I tried looking through a couple jvm thread dumps, but I couldn't really conclude much there. I'll attach one on this issue though in case I missed anything.

I also tried using the latest 6.x version of bazel and tried using java 11, 15, and 17, but none of that made any difference.

I even tried building bazel from source while throwing in a bunch of printouts to kind of track where the issue was, but I got no where that mattered. I did reach some minor conclusions though, and can elaborate on those if needed, but it just felt like I was reverse engineering from the ground up, which in turn felt pretty ineffective.

Anyway, I know that so far I've been alluding to a memory leakage of some kind as the cause, but I'm happy to provide additional information if you guys think it's something else. Just let me know what you need.

Which category does this issue belong to?

Performance

What's the simplest, easiest way to reproduce this bug? Please provide a minimal example if possible.

There isn't. At least, not any that I've figured out yet. The problem just always seem to resurface eventually on a non-empty cache, until I bazel clean, after which it's gone, only to eventually resurface again. I couldn't figure out a pattern to when it shows up either, as we (me and my coworkers) seem to experience it while doing completely different things, and it even takes different durations of time to pop up for each of us.

Which operating system are you running Bazel on?

Ubuntu

What is the output of bazel info release?

release 6.2.0

If bazel info release returns development version or (@non-git), tell us how you built Bazel.

N/A

What's the output of git remote get-url origin; git rev-parse master; git rev-parse HEAD ?

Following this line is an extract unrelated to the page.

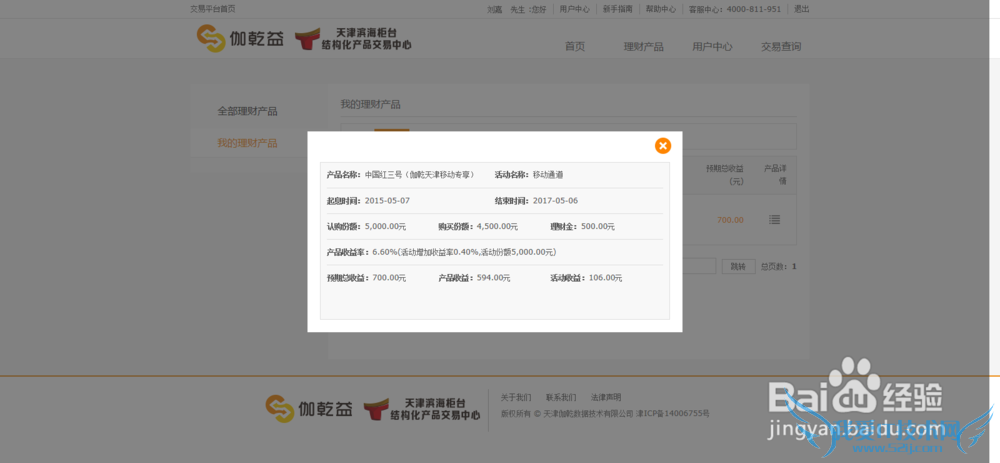Select 全部理财产品 in the sidebar
Viewport: 1000px width, 463px height.
pyautogui.click(x=247, y=111)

I assume this also depends on using a development version, in which case: N/A

Is this a regression? If yes, please try to identify the Bazel commit where the bug was introduced.

No response

Have you found anything relevant by searching the web?

No. The closest I've found were heap related issues but those were from bazel versions older than 1.0.0. I also found a more recently reported similar issue, but it was in the context of BWOB, but we're not using BWOB (not locally anyway).

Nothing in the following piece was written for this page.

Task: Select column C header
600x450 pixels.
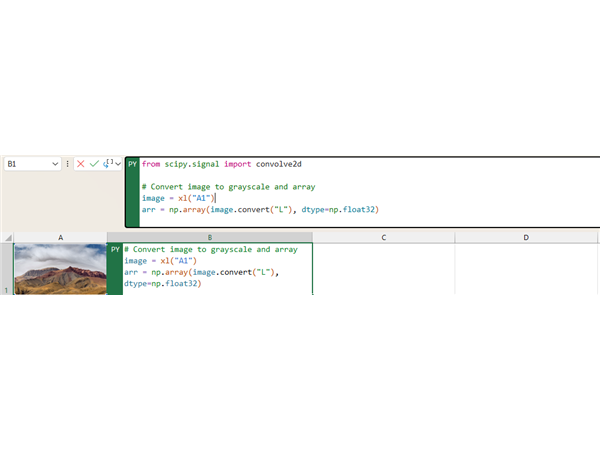Action: click(x=384, y=237)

Any other information, logs, or outputs that you want to share?

not-working.profile.gz jvm.txt

image

Louai-Abdelsalam avatar Dec 15 '23 23:12 Louai-Abdelsalam

What's your heap size? Have you tried increasing it?

meisterT avatar Dec 20 '23 07:12 meisterT

What's your heap size? Have you tried increasing it?

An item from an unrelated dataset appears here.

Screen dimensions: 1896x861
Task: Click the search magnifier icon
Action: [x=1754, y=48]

@meisterT I have tried increasing it yes. I think the most I've tried was 8 gigs? it just ends up filling it all up regardless of whatever I set the heap to. It's not the heap ceiling that's the problem, I don't think. Memory usage is usually somewhere between 4-5 gigs when things are working fine, so the fact that an 8 gig heap filled up when bazel hangs makes me think it's probably not the heap size that's the cause.

Louai-Abdelsalam avatar Dec 22 '23 20:12 Louai-Abdelsalam

Are you able to provide a repro?

tjgq avatar Jan 02 '24 10:01 tjgq

@tjgq I am not, unfortunately. I haven't figured out what's triggering the issue. It's why I provided as much info as I could otherwise.

I did keep the problematic copy of the repo however (i.e I never bazel cleaned it), in case you want me to try something specific to provide more information.

Louai-Abdelsalam avatar Jan 03 '24 01:01 Louai-Abdelsalam

@Louai-Abdelsalam did this build ever succeed (with a previous version of Bazel or a previous version of the repository)?

meisterT avatar Jan 05 '24 10:01 meisterT

@Louai-Abdelsalam did this build ever succeed (with a previous version of Bazel or a previous version of the repository)?

@meisterT Yep. During all instances of me and my coworkers running into this issue, all the targets that were being built had succeeded in the past (on both our current bazel version and on previous ones), and resume succeeding after bazel clean is run. Not sure what you mean by the repository version though? if you simply mean "throughout the history of the repository" then yes too, though the fact that this is implied makes me think this isn't what you mean..

Louai-Abdelsalam avatar Jan 05 '24 12:01 Louai-Abdelsalam

Thanks, one idea after looking at the stack trace again in combination with the ~170s glob in the JSON trace: is it possible that you have a recursive glob somewhere combined with a symlink that points from the source tree to a strange location, such as the output base?

meisterT avatar Jan 09 '24 09:01 meisterT

Thanks, one idea after looking at the stack trace again in combination with the ~170s glob in the JSON trace: is it possible that you have a recursive glob somewhere combined with a symlink that points from the source tree to a strange location, such as the output base?

@meisterT Interesting idea. I'll take a look and get back to you. I'm currently in the middle of a crunch however, so it may be a couple days before I do.

Just to confirm I understand though, you are saying that there might be a recursive glob somewhere that picks up a source symlink file that may in turn be pointing at a strange location. Correct?

Louai-Abdelsalam avatar Jan 09 '24 17:01 Louai-Abdelsalam

Sorry, I missed your reply. Yes, that is exactly what I am saying and have been seeing before with a similar behavior.

meisterT avatar Feb 19 '24 13:02 meisterT